**TEXT BLOCK:**
# Got Lucky



## wicandthing (Jul 11, 2005)

Well, I got lucky. De-winterized the camper earlier in the week, hooked up the water and thought I filled up the hot water heater.

Walked out there yesterday evening, and I thought I could hear water boiling..... come to find out, I had just blown out the water lines instead of using the pink stuff so I had never bypassed the hwh. When I de-winterized, I bypassed it.

You wouldn't believe the noise that hwh was making.....

I filled it up and it seems to be OK. I am going to keep an eye on it this weekend, however, while we are out.

Just a bit of advice.... double check the bypass valve and make sure its in the correct position









Wic


----------



## battalionchief3 (Jun 27, 2006)

I usually crack open the high pressure blow off valve on the HWH. When water comes out, its full. Good advice.


----------



## Sayonara (Jul 23, 2007)

battalionchief3 said:


> I usually crack open the high pressure blow off valve on the HWH. When water comes out, its full. Good advice.


Good info !


----------



## Oregon_Camper (Sep 13, 2004)

Sayonara said:


> I usually crack open the high pressure blow off valve on the HWH. When water comes out, its full. Good advice.


Good info !
[/quote]

X3


----------



## Tim P (Jul 29, 2007)

**REQUIRED TASK A:** Format the entries starting at the line containing "Task: Bookmark this page with star icon" and ending at the line containing "coord(665,269)" as a JSON list of strings, one string per line, with blank lines omitted.
The forum thread and the entries have no connection to each other.

Entries on locating words and elements
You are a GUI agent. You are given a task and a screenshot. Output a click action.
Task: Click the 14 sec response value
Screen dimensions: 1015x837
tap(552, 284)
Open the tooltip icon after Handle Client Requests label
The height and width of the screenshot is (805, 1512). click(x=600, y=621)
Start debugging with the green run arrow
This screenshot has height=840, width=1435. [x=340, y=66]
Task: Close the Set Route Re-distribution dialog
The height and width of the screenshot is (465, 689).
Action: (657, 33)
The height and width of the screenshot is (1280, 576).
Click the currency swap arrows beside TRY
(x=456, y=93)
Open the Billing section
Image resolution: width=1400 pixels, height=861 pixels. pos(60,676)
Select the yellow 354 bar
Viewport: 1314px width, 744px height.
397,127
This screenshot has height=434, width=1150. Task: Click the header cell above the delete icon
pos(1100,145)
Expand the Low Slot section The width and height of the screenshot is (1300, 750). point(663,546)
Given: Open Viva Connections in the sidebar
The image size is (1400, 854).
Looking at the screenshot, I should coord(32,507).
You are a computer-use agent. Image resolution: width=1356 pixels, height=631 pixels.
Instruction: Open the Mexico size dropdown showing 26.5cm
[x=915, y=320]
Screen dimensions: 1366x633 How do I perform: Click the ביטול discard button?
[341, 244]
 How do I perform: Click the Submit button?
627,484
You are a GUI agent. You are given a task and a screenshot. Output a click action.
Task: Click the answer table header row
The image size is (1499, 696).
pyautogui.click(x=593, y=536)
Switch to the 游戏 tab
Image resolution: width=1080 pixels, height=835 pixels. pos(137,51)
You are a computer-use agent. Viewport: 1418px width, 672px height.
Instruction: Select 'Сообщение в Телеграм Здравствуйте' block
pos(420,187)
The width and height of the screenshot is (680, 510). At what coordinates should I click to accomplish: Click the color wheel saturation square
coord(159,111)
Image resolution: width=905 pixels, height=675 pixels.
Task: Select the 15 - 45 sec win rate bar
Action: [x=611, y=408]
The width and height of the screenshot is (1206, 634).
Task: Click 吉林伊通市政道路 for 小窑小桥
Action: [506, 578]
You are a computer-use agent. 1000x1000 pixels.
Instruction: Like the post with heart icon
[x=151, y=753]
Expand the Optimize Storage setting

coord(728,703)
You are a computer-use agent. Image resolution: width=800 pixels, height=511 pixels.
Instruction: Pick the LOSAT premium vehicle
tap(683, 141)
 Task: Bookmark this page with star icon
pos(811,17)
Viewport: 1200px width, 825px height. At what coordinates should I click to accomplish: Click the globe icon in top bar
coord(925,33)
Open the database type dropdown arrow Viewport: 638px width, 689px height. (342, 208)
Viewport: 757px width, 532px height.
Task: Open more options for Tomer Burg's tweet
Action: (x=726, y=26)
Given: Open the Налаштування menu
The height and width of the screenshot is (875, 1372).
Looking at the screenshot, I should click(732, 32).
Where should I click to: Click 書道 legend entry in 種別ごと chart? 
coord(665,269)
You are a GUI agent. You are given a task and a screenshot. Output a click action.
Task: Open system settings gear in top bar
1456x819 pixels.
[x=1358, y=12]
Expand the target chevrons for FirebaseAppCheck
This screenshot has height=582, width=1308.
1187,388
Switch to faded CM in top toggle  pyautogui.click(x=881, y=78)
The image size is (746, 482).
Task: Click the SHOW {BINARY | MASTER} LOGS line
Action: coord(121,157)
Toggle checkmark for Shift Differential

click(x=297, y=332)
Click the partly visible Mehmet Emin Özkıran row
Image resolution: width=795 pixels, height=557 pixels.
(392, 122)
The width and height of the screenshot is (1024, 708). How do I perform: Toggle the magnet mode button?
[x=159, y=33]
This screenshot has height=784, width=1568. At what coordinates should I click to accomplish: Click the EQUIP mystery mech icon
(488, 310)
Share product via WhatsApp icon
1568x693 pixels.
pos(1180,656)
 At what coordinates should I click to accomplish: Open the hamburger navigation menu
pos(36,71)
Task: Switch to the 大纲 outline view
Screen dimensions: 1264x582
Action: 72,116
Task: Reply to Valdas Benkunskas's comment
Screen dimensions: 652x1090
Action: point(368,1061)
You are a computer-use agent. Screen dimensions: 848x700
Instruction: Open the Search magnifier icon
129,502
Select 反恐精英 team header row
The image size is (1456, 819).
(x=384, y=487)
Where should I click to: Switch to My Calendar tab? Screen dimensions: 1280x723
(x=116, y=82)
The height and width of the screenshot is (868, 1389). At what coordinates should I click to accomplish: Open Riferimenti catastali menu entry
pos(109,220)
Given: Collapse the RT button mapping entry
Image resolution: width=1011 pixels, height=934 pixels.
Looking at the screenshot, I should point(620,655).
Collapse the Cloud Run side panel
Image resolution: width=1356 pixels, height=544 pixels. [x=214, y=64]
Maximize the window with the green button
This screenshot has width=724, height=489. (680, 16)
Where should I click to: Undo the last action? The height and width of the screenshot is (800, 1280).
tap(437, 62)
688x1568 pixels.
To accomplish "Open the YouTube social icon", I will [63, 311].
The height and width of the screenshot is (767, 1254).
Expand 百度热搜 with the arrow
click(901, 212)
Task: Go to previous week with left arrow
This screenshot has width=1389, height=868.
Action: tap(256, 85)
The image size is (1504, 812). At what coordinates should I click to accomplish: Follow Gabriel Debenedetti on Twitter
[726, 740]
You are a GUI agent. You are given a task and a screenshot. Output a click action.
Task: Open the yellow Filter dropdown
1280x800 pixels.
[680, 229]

**REQUIRED TASK B:** Quote the entire forum thread about the hot water heater.

**FINAL ANSWER A:**
[
  " Task: Bookmark this page with star icon",
  "pos(811,17)",
  "Viewport: 1200px width, 825px height. At what coordinates should I click to accomplish: Click the globe icon in top bar",
  "coord(925,33)",
  "Open the database type dropdown arrow Viewport: 638px width, 689px height. (342, 208)",
  "Viewport: 757px width, 532px height.",
  "Task: Open more options for Tomer Burg's tweet",
  "Action: (x=726, y=26)",
  "Given: Open the Налаштування menu",
  "The height and width of the screenshot is (875, 1372).",
  "Looking at the screenshot, I should click(732, 32).",
  "Where should I click to: Click 書道 legend entry in 種別ごと chart? ",
  "coord(665,269)"
]

**FINAL ANSWER B:**
# Got Lucky



## wicandthing (Jul 11, 2005)

Well, I got lucky. De-winterized the camper earlier in the week, hooked up the water and thought I filled up the hot water heater.

Walked out there yesterday evening, and I thought I could hear water boiling..... come to find out, I had just blown out the water lines instead of using the pink stuff so I had never bypassed the hwh. When I de-winterized, I bypassed it.

You wouldn't believe the noise that hwh was making.....

I filled it up and it seems to be OK. I am going to keep an eye on it this weekend, however, while we are out.

Just a bit of advice.... double check the bypass valve and make sure its in the correct position









Wic


----------



## battalionchief3 (Jun 27, 2006)

I usually crack open the high pressure blow off valve on the HWH. When water comes out, its full. Good advice.


----------



## Sayonara (Jul 23, 2007)

battalionchief3 said:


> I usually crack open the high pressure blow off valve on the HWH. When water comes out, its full. Good advice.


Good info !


----------



## Oregon_Camper (Sep 13, 2004)

Sayonara said:


> I usually crack open the high pressure blow off valve on the HWH. When water comes out, its full. Good advice.


Good info !
[/quote]

X3


----------



## Tim P (Jul 29, 2007)